→ **Task goal**: Taking the line with "Where should I" as the first and the last line of the listing as the final one, please copy exactly those lines and no others, without pictures.

━━━━━━

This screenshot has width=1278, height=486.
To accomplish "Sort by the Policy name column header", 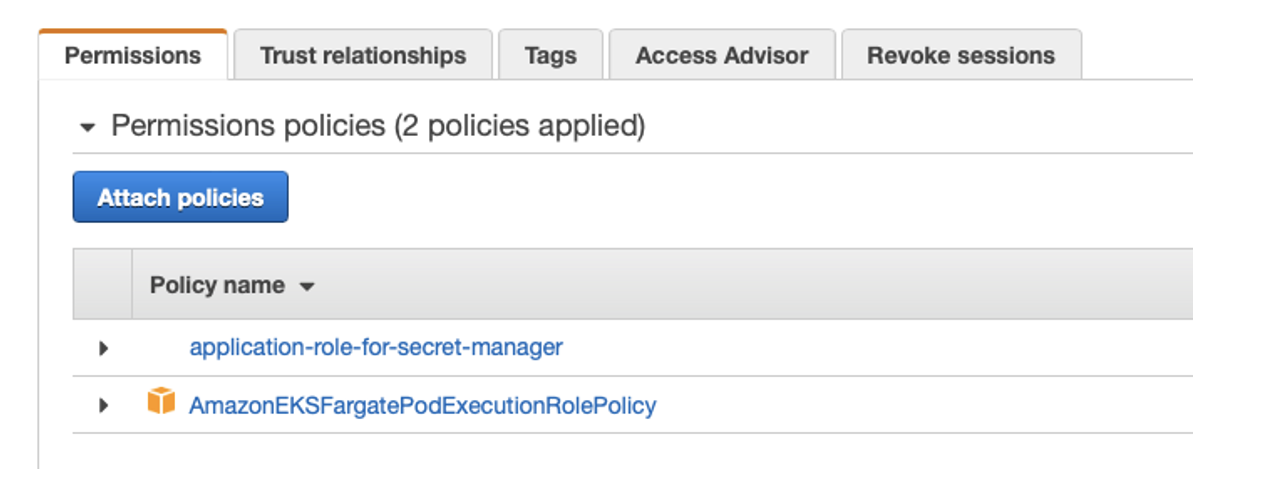I will (x=217, y=285).
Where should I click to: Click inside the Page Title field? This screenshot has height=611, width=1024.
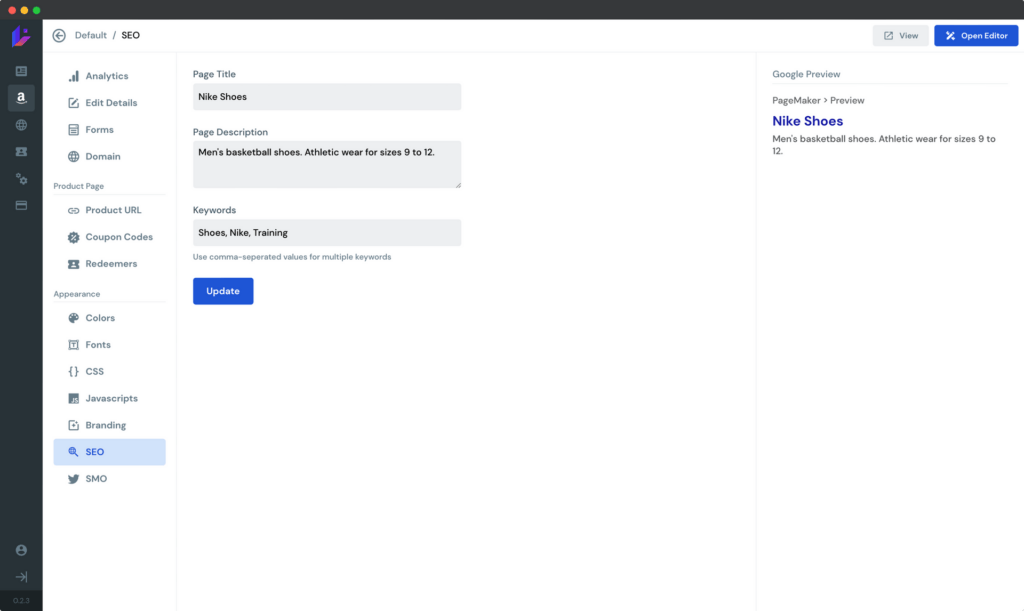[x=327, y=96]
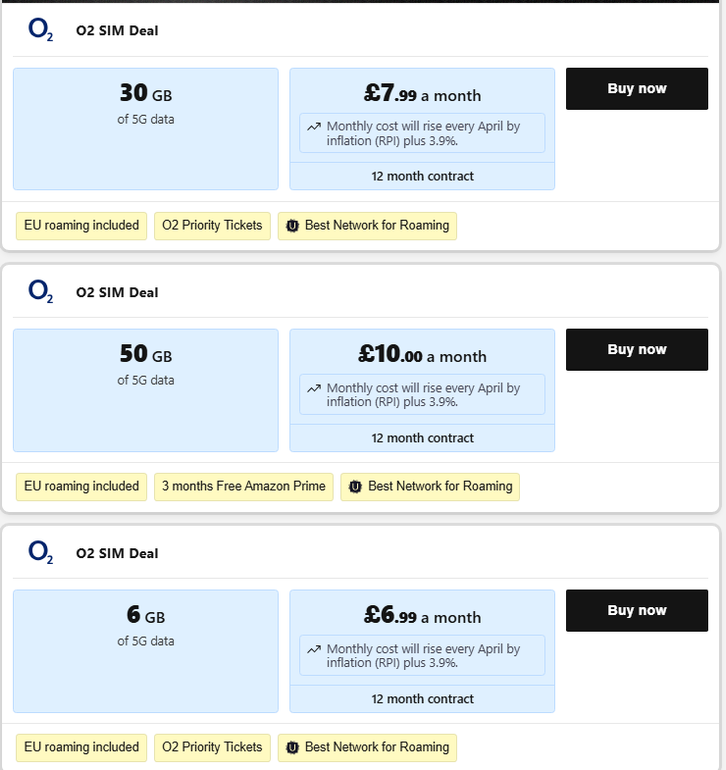Click 12 month contract label under £10.00
The height and width of the screenshot is (770, 726).
tap(422, 438)
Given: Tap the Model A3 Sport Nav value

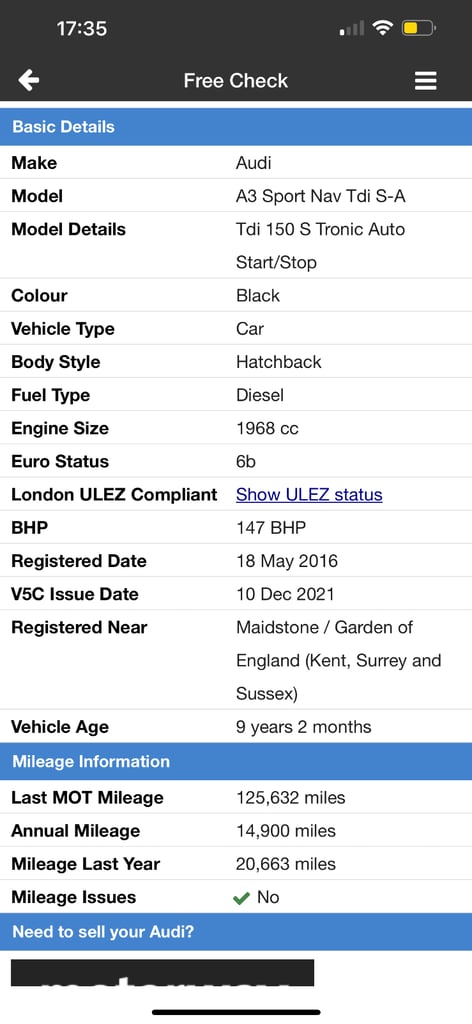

━━━━━━

→ **Response box**:
Where should I click to: Click inside the Page Title field? This screenshot has height=611, width=1024.
[x=327, y=96]
Click 12 month contract label under £10.00
The height and width of the screenshot is (770, 726).
tap(422, 438)
Given: Tap the Model A3 Sport Nav value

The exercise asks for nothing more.